Copy the records below word for word, omitting the pictures.

**PROVIDED ENTRIES:**
□ □ □ □ □ □ □
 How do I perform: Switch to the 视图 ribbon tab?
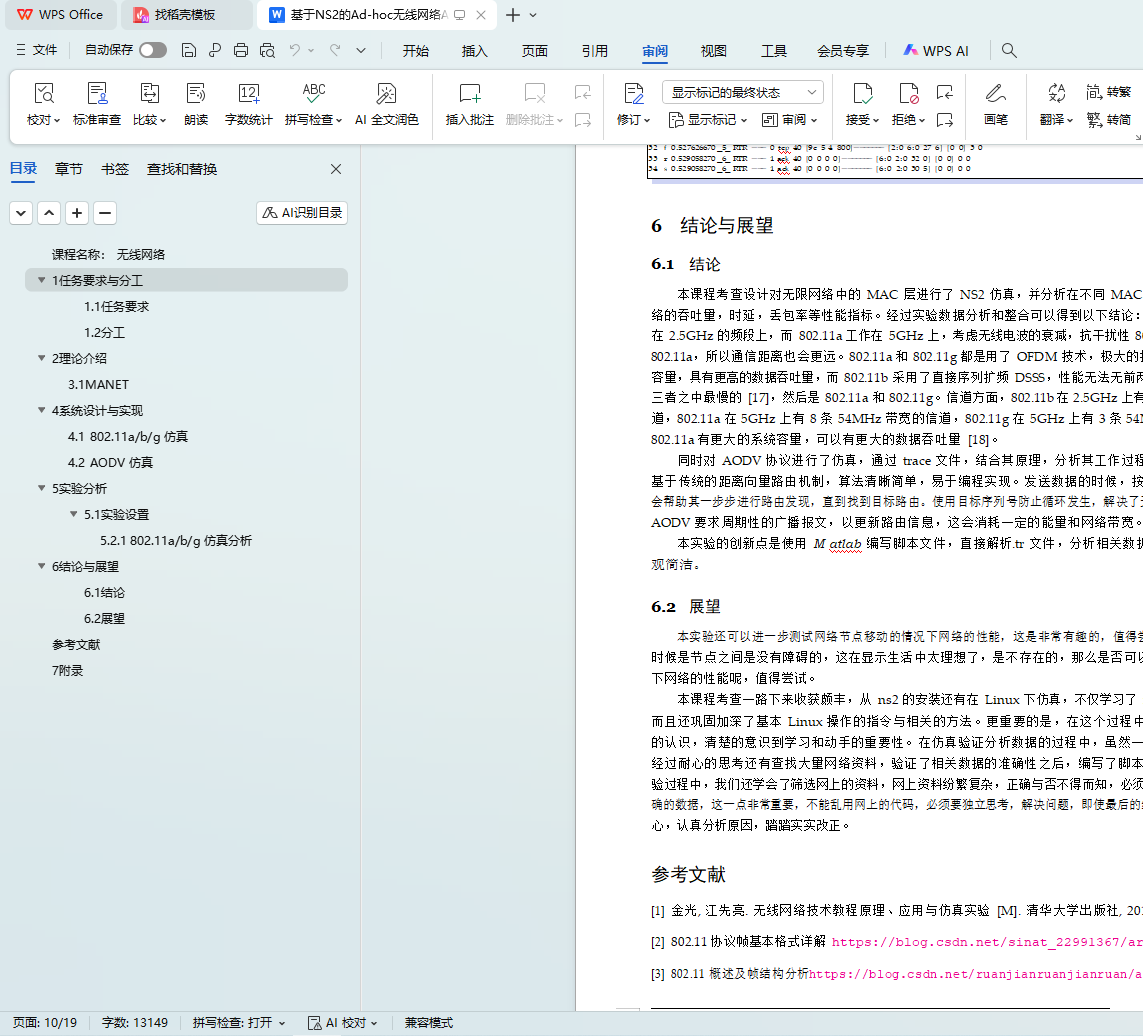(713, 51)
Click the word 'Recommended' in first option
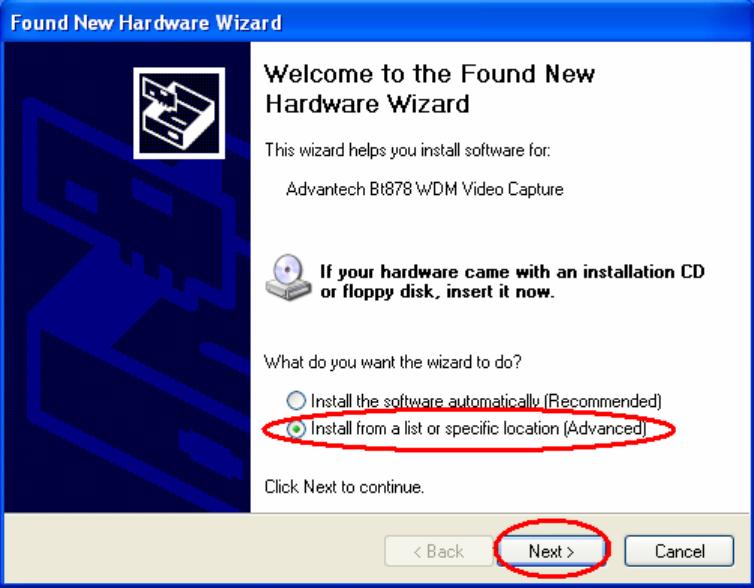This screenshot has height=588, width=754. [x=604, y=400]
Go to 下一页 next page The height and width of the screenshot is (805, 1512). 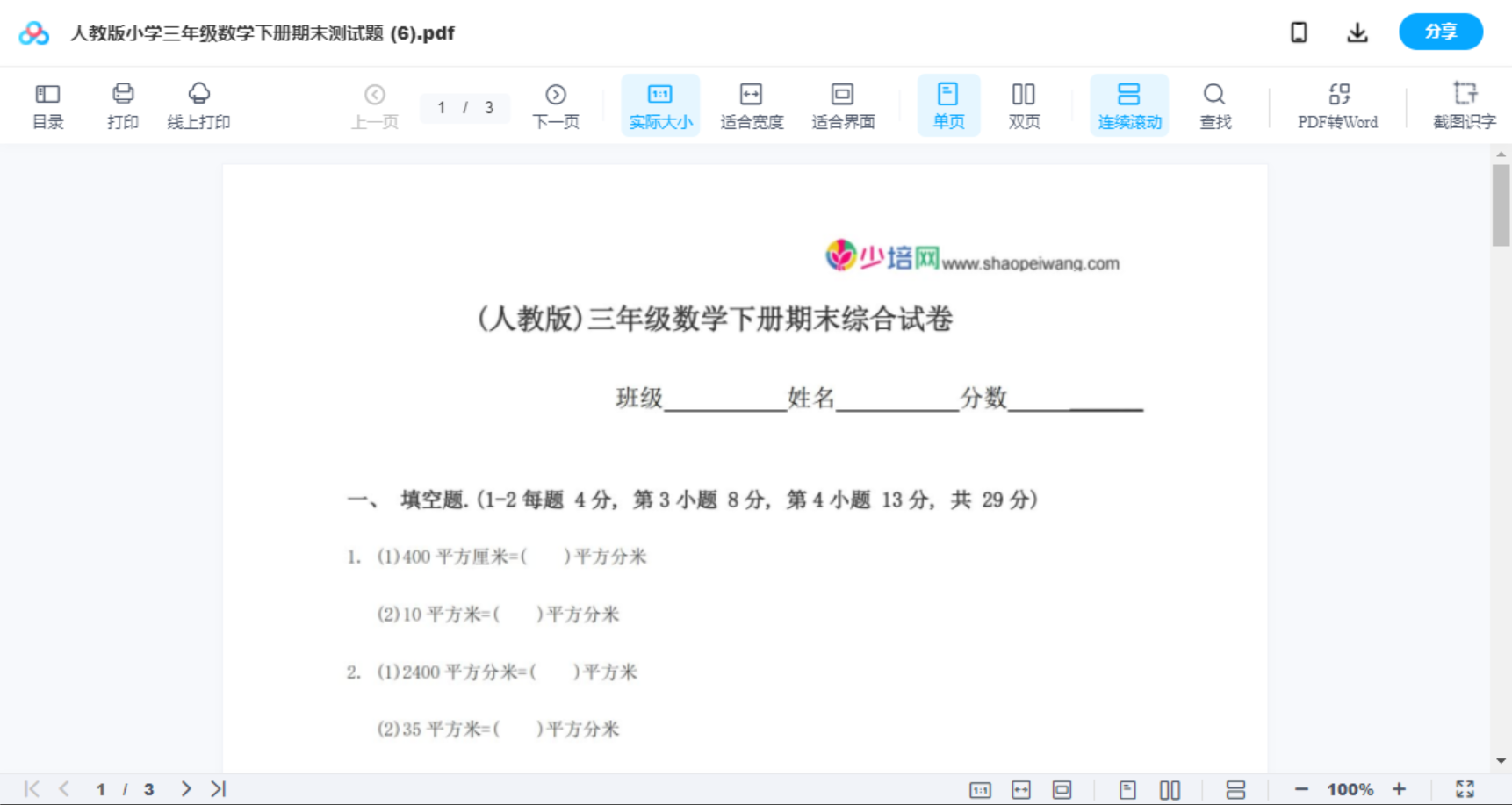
□ □ □ □ □ □ □
**SOLVED PROBLEM:**
 How do I perform: Switch to the 视图 ribbon tab?
(713, 51)
Click the word 'Recommended' in first option
This screenshot has height=588, width=754. [x=604, y=400]
Go to 下一页 next page The height and width of the screenshot is (805, 1512). 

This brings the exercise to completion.